The right to privacy for teenagers is one they feel entitled to.
However, as a parent who has witnessed my own kids’ behavior over the years, oftentimes in slack-jawed amazement, I am acutely aware that the human brain doesn’t fully develop until we are in our late twenties. Because modern life doesn’t allow us to be physically present at all times, there are a lot of gray zones for our teens between privacy and helicopter parenting. And as a single parent with teenage daughters, it’s important for me to know what they’re up to, or at the very least, where they are.
Life360 is a free, real-time location-sharing app for iPhone or Android that provides a simple and reliable way to know where my daughters are, always, because it uses GPS tracking on their phones! The free version allows users to create a group of users called a “circle” (each user must have a supported device and opt-in) which then shares location information and checks users in to pre-selected locations, such as home or school. Pay versions of the App provide additional features like Crash Detection and Roadside Assistance. All service plans include a safety feature called a Help Alert which sends a notification to all circle members letting them know where you are and that you need help with one tap (click here for a complete plan and service breakdown).
To set it up you just need to download the app, turn on wi-fi and enable location services in your phone’s settings. You then create a profile for yourself and your circle of participating members. Once you are set up you can select two locations (unlimited locations on paid versions) to which members of your circle will automatically “check-in” upon arrival.

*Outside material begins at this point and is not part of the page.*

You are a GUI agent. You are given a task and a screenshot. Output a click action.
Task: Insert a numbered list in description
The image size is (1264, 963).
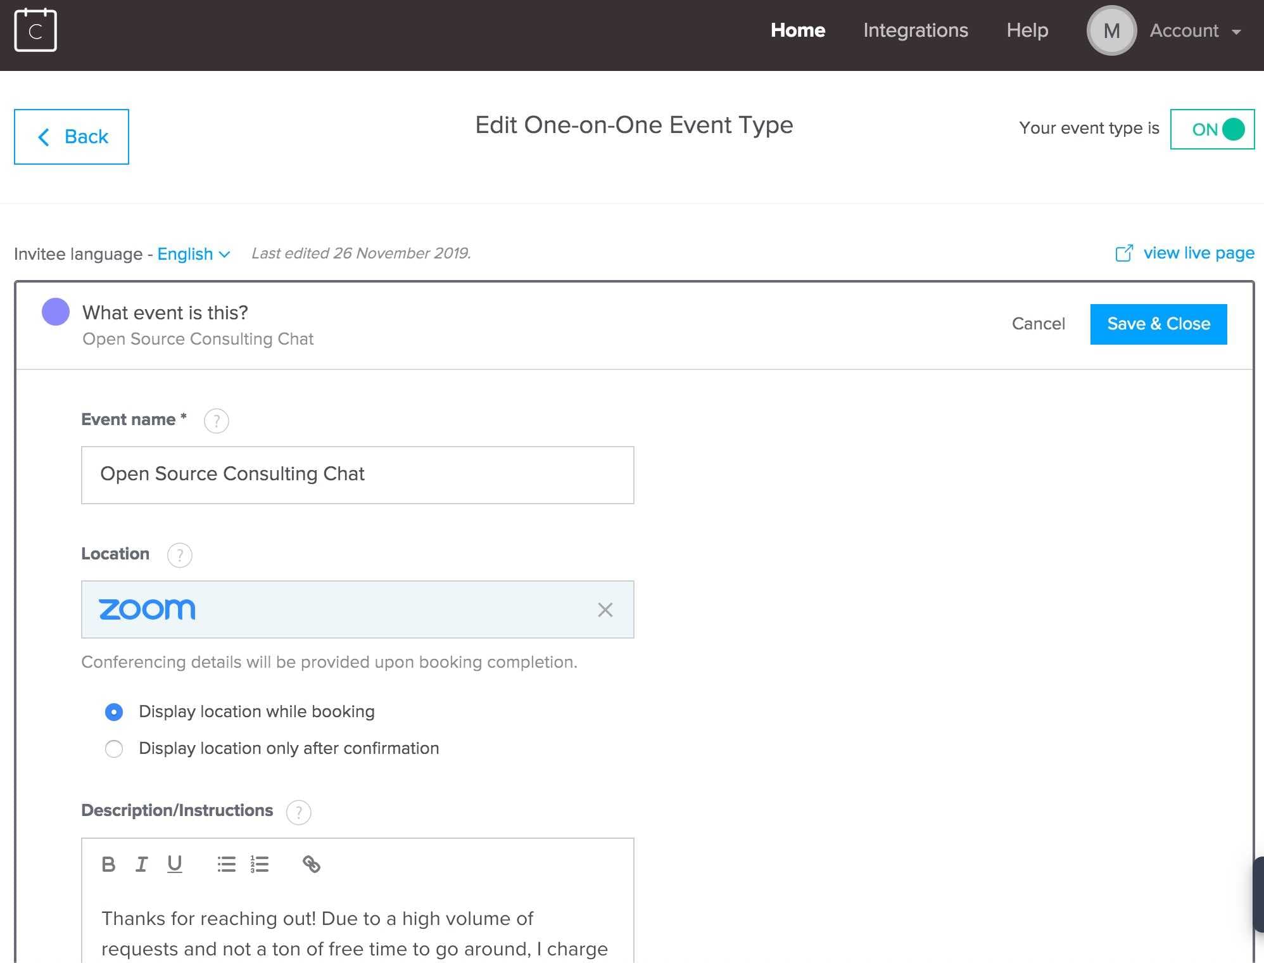pos(260,864)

One tip which I learned during the early stages of implementation is that life360 is not foolproof. My circle had arrived at Kennywood, eaten lunch and gone our separate ways when one of my daughters realized she could disable location services. This allowed her to appear to be riding the Steel Phantom for two hours (her location when she paused location services), when in reality she was at the other end of the park having ice cream with a boy. And yes, the location tracking is accurate enough to identify which ride she was on. But for the app to work, location services must remain on, so trust is required. To that end, there are selling points for your kids, beyond contributing to their own safety. For example, there is no longer a need to call mom to discreetly find out when she will be home to avoid the panic clean-up right before she walks in the door. They can just check the app to see if she checked out of work (physically) or where she is along her trip home.

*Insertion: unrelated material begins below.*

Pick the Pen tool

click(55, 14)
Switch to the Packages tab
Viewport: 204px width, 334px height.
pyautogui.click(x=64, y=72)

Bonus points: No one can say that they didn’t see a text or in-app chat message because their phone was dead – the app shows the battery life of everyone’s device!

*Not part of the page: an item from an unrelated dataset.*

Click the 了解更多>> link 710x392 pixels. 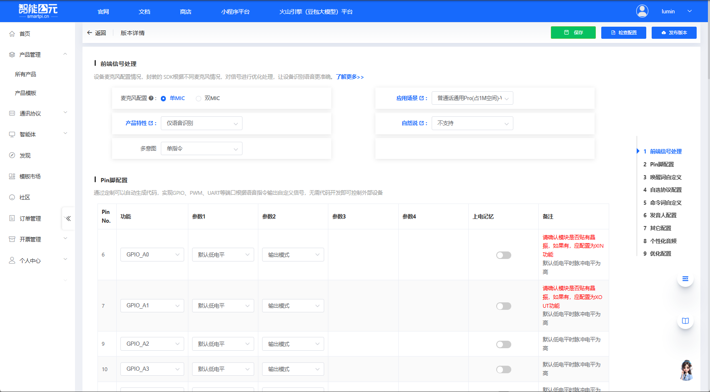pyautogui.click(x=350, y=77)
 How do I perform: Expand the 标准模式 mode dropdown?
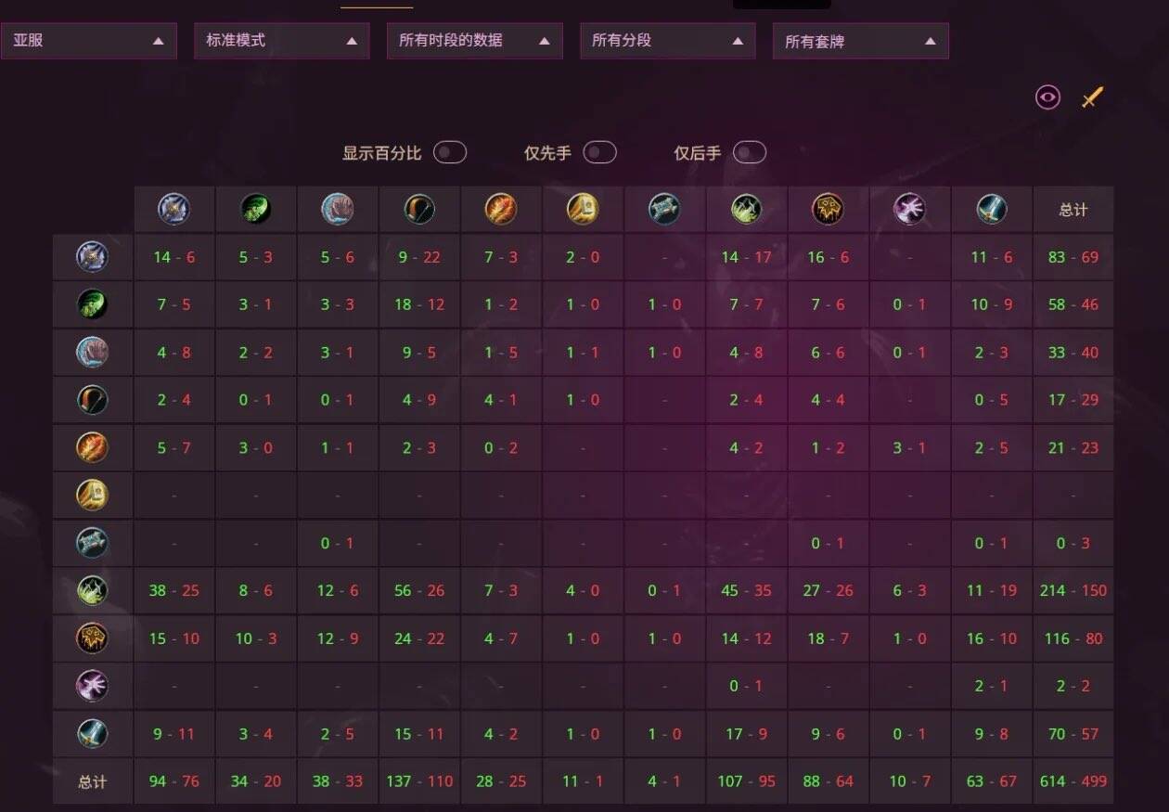(x=281, y=41)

Now comes the real beauty – we have a new driver in our house, so I opted for the top tier version of the app, Driver Protect, which is fabulous. I get weekly driver reports of how many miles my daughter drove, what her top speed was and how many drives she took. Don’t try and fool me with your lead-foot, multiple trips to Starbucks, hard breaking, rapid acceleration and phone usage because you don’t stand a chance – the app doesn’t lie.
There’s only one downfall, mom can’t take a day off and hang with her girlfriends or take a trip to the spa in peace because it’s a two-way street. Unless of course we…. “disable location services.”